Voilà soixante-dix ans que cela dure ! Soixante-dix ans qu’à chaque fois que la question grecque a été soulevée, l’Europe a ajouté à la longue liste de ses perfidies quelque trait nouveau. Elle a manqué à sa parole, repris sa signature, menti à sa mission ; elle a été égoïste, indifférente, cynique et cruelle… Et de nouveau elle réclame impatiemment de la Grèce une preuve de sagesse et s’indigne qu’on ose lui résister ! Sur deux pointes du croissant pendent des lambeaux de l’honneur européen.
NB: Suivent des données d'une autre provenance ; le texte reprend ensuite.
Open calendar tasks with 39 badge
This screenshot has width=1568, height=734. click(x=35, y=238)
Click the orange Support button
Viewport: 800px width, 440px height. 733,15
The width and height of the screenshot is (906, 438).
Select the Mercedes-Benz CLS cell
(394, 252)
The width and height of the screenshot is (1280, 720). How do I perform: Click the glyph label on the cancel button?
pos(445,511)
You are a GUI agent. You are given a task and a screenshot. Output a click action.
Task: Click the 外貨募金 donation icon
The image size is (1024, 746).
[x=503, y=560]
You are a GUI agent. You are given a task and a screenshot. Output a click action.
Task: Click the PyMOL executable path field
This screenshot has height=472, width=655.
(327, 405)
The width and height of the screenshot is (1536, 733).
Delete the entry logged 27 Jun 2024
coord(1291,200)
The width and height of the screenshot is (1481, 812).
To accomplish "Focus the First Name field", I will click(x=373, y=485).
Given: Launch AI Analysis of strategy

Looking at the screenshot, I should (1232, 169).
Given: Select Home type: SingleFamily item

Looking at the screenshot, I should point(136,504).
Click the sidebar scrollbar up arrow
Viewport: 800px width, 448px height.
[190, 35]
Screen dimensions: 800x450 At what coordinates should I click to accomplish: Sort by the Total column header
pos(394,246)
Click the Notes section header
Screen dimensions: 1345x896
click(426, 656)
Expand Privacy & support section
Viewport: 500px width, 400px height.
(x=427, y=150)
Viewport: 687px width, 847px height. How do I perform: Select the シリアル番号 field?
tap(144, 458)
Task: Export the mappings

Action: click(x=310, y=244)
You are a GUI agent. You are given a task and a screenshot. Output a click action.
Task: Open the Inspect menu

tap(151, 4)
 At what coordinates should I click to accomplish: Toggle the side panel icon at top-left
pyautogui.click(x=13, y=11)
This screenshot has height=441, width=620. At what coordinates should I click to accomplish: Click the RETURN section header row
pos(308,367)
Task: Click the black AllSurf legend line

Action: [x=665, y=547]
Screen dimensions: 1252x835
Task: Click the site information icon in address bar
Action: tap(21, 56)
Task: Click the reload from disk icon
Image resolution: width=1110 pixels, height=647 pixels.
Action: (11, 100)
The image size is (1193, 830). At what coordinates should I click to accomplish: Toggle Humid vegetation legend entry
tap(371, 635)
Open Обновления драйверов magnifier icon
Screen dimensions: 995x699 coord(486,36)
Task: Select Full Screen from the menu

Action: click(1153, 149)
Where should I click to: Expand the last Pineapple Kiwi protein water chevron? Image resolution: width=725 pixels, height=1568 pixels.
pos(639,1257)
Mais le plus étonnant, c’est, en vérité, cette « reconnaissance » dont il est, à chaque instant, question dans les documents officiels et dans les publications officieuses. On dirait vraiment que c’est à l’Europe que la Grèce doit son émancipation ! On dirait que Navarin a eu lieu en 1822 ou que l’initiative d’Ypsilante date de 1827. On oublie que l’Europe n’a « volé au secours » des Grecs qu’après quatre années de honteux marchandages et que les gouvernements n’ont été unis, en cette circonstance, que par le désir de se gêner et de s’entraver les uns les autres.
La reconnaissance que les Grecs doivent à l’Europe, c’est celle que les Parisiens doivent à l’édilité et à ses balayeurs ; la tâche a été la même : entretenir la boue quand il y en a et en fabriquer quand il n’y en a pas.
Seulement, la boue d’Orient est faite avec du sang.